WORK REQUIRED:
Reproduce the following items line for line, without any changes.

STORED ROWS:

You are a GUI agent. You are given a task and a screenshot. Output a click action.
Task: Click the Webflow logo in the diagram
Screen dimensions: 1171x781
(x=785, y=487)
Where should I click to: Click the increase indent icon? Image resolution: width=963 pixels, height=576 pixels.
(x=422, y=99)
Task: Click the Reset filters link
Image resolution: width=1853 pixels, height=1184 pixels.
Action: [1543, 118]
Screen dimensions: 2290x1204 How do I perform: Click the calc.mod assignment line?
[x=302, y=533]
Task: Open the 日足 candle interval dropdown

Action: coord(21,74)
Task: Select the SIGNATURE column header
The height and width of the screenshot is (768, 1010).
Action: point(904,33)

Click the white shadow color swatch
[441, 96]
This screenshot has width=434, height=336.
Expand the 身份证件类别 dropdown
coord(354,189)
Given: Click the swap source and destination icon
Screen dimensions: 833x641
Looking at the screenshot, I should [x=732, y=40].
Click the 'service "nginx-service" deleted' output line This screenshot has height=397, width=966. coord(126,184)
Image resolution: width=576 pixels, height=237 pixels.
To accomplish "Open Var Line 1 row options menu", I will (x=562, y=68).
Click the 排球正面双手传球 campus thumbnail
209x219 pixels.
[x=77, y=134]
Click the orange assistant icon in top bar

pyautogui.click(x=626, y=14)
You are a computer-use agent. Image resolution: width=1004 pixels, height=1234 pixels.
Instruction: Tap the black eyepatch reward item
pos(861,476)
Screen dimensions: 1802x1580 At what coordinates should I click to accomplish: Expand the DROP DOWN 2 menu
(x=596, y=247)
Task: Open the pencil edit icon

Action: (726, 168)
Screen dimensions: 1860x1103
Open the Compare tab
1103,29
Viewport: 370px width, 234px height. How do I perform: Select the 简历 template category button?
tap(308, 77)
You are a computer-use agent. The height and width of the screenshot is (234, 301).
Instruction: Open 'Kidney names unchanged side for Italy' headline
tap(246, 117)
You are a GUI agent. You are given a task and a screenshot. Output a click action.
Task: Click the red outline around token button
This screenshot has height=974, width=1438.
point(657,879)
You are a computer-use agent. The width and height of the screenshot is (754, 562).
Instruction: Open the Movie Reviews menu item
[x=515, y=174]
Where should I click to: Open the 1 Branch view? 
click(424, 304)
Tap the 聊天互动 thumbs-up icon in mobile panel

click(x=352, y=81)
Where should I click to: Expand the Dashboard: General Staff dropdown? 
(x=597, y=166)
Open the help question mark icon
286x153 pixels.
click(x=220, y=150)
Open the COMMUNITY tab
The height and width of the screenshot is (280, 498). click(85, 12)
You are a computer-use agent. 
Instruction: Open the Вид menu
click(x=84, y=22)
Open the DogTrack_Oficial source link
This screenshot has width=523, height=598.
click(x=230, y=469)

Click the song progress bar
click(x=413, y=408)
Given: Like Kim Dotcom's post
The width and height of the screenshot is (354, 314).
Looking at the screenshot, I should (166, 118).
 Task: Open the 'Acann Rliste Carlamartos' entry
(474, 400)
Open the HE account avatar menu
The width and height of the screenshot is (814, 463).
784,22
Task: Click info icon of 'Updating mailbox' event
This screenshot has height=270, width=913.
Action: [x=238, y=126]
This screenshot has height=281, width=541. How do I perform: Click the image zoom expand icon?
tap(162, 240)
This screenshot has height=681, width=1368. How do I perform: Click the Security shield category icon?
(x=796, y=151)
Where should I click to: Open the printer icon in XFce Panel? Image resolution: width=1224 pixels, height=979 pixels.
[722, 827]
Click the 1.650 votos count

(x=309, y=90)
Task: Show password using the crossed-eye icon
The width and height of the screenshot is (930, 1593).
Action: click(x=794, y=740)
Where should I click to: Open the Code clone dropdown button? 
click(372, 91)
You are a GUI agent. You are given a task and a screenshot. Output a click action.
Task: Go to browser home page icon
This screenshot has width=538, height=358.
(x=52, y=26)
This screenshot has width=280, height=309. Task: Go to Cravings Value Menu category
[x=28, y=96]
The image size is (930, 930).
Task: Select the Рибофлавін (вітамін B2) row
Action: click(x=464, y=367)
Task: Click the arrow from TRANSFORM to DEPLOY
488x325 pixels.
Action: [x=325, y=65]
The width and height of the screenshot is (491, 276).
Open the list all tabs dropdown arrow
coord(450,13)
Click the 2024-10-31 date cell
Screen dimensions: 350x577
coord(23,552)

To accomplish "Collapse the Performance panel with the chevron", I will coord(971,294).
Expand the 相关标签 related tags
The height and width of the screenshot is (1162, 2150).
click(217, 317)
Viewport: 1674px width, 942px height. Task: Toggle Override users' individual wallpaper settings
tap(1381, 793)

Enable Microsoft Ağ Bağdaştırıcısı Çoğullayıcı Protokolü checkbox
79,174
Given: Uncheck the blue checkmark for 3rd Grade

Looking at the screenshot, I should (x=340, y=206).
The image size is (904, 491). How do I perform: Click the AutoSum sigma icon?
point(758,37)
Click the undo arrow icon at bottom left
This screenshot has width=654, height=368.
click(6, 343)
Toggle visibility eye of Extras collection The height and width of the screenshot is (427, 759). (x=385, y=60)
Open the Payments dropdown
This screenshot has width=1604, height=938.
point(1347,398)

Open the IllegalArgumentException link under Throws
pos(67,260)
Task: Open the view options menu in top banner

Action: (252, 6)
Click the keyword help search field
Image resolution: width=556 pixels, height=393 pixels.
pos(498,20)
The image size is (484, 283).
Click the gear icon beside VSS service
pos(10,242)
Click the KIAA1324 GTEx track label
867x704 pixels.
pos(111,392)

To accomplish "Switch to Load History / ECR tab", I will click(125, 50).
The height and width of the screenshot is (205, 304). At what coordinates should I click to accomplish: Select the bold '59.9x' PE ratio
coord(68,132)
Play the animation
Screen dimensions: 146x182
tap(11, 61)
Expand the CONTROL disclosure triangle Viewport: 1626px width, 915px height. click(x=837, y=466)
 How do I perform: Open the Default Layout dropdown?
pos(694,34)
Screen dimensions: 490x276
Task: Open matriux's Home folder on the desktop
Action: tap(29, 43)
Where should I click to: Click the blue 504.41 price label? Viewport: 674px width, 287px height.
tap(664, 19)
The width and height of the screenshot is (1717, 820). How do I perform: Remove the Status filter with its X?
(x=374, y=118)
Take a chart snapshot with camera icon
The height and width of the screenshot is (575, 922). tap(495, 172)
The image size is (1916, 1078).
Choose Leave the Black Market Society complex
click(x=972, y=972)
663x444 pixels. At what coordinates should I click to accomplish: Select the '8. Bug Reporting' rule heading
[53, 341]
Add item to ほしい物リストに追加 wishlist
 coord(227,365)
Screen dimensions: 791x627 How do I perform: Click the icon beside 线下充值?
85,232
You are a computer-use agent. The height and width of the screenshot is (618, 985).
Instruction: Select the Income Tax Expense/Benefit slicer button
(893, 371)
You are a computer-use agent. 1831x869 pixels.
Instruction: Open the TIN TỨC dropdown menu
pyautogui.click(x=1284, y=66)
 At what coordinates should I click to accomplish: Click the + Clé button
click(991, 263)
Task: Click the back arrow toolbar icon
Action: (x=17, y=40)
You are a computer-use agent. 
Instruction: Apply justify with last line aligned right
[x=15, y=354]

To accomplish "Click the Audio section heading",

FINAL RESULT:
You are a GUI agent. You are given a task and a screenshot. Output a click action.
Task: Click the Webflow logo in the diagram
Screen dimensions: 1171x781
(x=785, y=487)
Where should I click to: Click the increase indent icon? Image resolution: width=963 pixels, height=576 pixels.
(x=422, y=99)
Task: Click the Reset filters link
Image resolution: width=1853 pixels, height=1184 pixels.
Action: [1543, 118]
Screen dimensions: 2290x1204 How do I perform: Click the calc.mod assignment line?
[x=302, y=533]
Task: Open the 日足 candle interval dropdown

Action: coord(21,74)
Task: Select the SIGNATURE column header
The height and width of the screenshot is (768, 1010).
Action: point(904,33)

Click the white shadow color swatch
[441, 96]
This screenshot has width=434, height=336.
Expand the 身份证件类别 dropdown
coord(354,189)
Given: Click the swap source and destination icon
Screen dimensions: 833x641
Looking at the screenshot, I should [x=732, y=40].
Click the 'service "nginx-service" deleted' output line This screenshot has height=397, width=966. coord(126,184)
Image resolution: width=576 pixels, height=237 pixels.
To accomplish "Open Var Line 1 row options menu", I will (x=562, y=68).
Click the 排球正面双手传球 campus thumbnail
209x219 pixels.
[x=77, y=134]
Click the orange assistant icon in top bar

pyautogui.click(x=626, y=14)
You are a computer-use agent. Image resolution: width=1004 pixels, height=1234 pixels.
Instruction: Tap the black eyepatch reward item
pos(861,476)
Screen dimensions: 1802x1580 At what coordinates should I click to accomplish: Expand the DROP DOWN 2 menu
(x=596, y=247)
Task: Open the pencil edit icon

Action: (726, 168)
Screen dimensions: 1860x1103
Open the Compare tab
1103,29
Viewport: 370px width, 234px height. How do I perform: Select the 简历 template category button?
tap(308, 77)
You are a computer-use agent. The height and width of the screenshot is (234, 301).
Instruction: Open 'Kidney names unchanged side for Italy' headline
tap(246, 117)
You are a GUI agent. You are given a task and a screenshot. Output a click action.
Task: Click the red outline around token button
This screenshot has height=974, width=1438.
point(657,879)
You are a computer-use agent. The width and height of the screenshot is (754, 562).
Instruction: Open the Movie Reviews menu item
[x=515, y=174]
Where should I click to: Open the 1 Branch view? 
click(424, 304)
Tap the 聊天互动 thumbs-up icon in mobile panel

click(x=352, y=81)
Where should I click to: Expand the Dashboard: General Staff dropdown? 
(x=597, y=166)
Open the help question mark icon
286x153 pixels.
click(x=220, y=150)
Open the COMMUNITY tab
The height and width of the screenshot is (280, 498). click(85, 12)
You are a computer-use agent. 
Instruction: Open the Вид menu
click(x=84, y=22)
Open the DogTrack_Oficial source link
This screenshot has width=523, height=598.
click(x=230, y=469)

Click the song progress bar
click(x=413, y=408)
Given: Like Kim Dotcom's post
The width and height of the screenshot is (354, 314).
Looking at the screenshot, I should (166, 118).
 Task: Open the 'Acann Rliste Carlamartos' entry
(474, 400)
Open the HE account avatar menu
The width and height of the screenshot is (814, 463).
784,22
Task: Click info icon of 'Updating mailbox' event
This screenshot has height=270, width=913.
Action: [x=238, y=126]
This screenshot has height=281, width=541. How do I perform: Click the image zoom expand icon?
tap(162, 240)
This screenshot has height=681, width=1368. How do I perform: Click the Security shield category icon?
(x=796, y=151)
Where should I click to: Open the printer icon in XFce Panel? Image resolution: width=1224 pixels, height=979 pixels.
[722, 827]
Click the 1.650 votos count

(x=309, y=90)
Task: Show password using the crossed-eye icon
The width and height of the screenshot is (930, 1593).
Action: click(x=794, y=740)
Where should I click to: Open the Code clone dropdown button? 
click(372, 91)
You are a GUI agent. You are given a task and a screenshot. Output a click action.
Task: Go to browser home page icon
This screenshot has width=538, height=358.
(x=52, y=26)
This screenshot has width=280, height=309. Task: Go to Cravings Value Menu category
[x=28, y=96]
The image size is (930, 930).
Task: Select the Рибофлавін (вітамін B2) row
Action: click(x=464, y=367)
Task: Click the arrow from TRANSFORM to DEPLOY
488x325 pixels.
Action: [x=325, y=65]
The width and height of the screenshot is (491, 276).
Open the list all tabs dropdown arrow
coord(450,13)
Click the 2024-10-31 date cell
Screen dimensions: 350x577
coord(23,552)

To accomplish "Collapse the Performance panel with the chevron", I will coord(971,294).
Expand the 相关标签 related tags
The height and width of the screenshot is (1162, 2150).
click(217, 317)
Viewport: 1674px width, 942px height. Task: Toggle Override users' individual wallpaper settings
tap(1381, 793)

Enable Microsoft Ağ Bağdaştırıcısı Çoğullayıcı Protokolü checkbox
79,174
Given: Uncheck the blue checkmark for 3rd Grade

Looking at the screenshot, I should (x=340, y=206).
The image size is (904, 491). How do I perform: Click the AutoSum sigma icon?
point(758,37)
Click the undo arrow icon at bottom left
This screenshot has width=654, height=368.
click(6, 343)
Toggle visibility eye of Extras collection The height and width of the screenshot is (427, 759). (x=385, y=60)
Open the Payments dropdown
This screenshot has width=1604, height=938.
point(1347,398)

Open the IllegalArgumentException link under Throws
pos(67,260)
Task: Open the view options menu in top banner

Action: (252, 6)
Click the keyword help search field
Image resolution: width=556 pixels, height=393 pixels.
pos(498,20)
The image size is (484, 283).
Click the gear icon beside VSS service
pos(10,242)
Click the KIAA1324 GTEx track label
867x704 pixels.
pos(111,392)

To accomplish "Switch to Load History / ECR tab", I will click(125, 50).
The height and width of the screenshot is (205, 304). At what coordinates should I click to accomplish: Select the bold '59.9x' PE ratio
coord(68,132)
Play the animation
Screen dimensions: 146x182
tap(11, 61)
Expand the CONTROL disclosure triangle Viewport: 1626px width, 915px height. click(x=837, y=466)
 How do I perform: Open the Default Layout dropdown?
pos(694,34)
Screen dimensions: 490x276
Task: Open matriux's Home folder on the desktop
Action: tap(29, 43)
Where should I click to: Click the blue 504.41 price label? Viewport: 674px width, 287px height.
tap(664, 19)
The width and height of the screenshot is (1717, 820). How do I perform: Remove the Status filter with its X?
(x=374, y=118)
Take a chart snapshot with camera icon
The height and width of the screenshot is (575, 922). tap(495, 172)
The image size is (1916, 1078).
Choose Leave the Black Market Society complex
click(x=972, y=972)
663x444 pixels. At what coordinates should I click to accomplish: Select the '8. Bug Reporting' rule heading
[53, 341]
Add item to ほしい物リストに追加 wishlist
 coord(227,365)
Screen dimensions: 791x627 How do I perform: Click the icon beside 线下充值?
85,232
You are a computer-use agent. The height and width of the screenshot is (618, 985).
Instruction: Select the Income Tax Expense/Benefit slicer button
(893, 371)
You are a computer-use agent. 1831x869 pixels.
Instruction: Open the TIN TỨC dropdown menu
pyautogui.click(x=1284, y=66)
 At what coordinates should I click to accomplish: Click the + Clé button
click(991, 263)
Task: Click the back arrow toolbar icon
Action: (x=17, y=40)
You are a computer-use agent. 
Instruction: Apply justify with last line aligned right
[x=15, y=354]

To accomplish "Click the Audio section heading",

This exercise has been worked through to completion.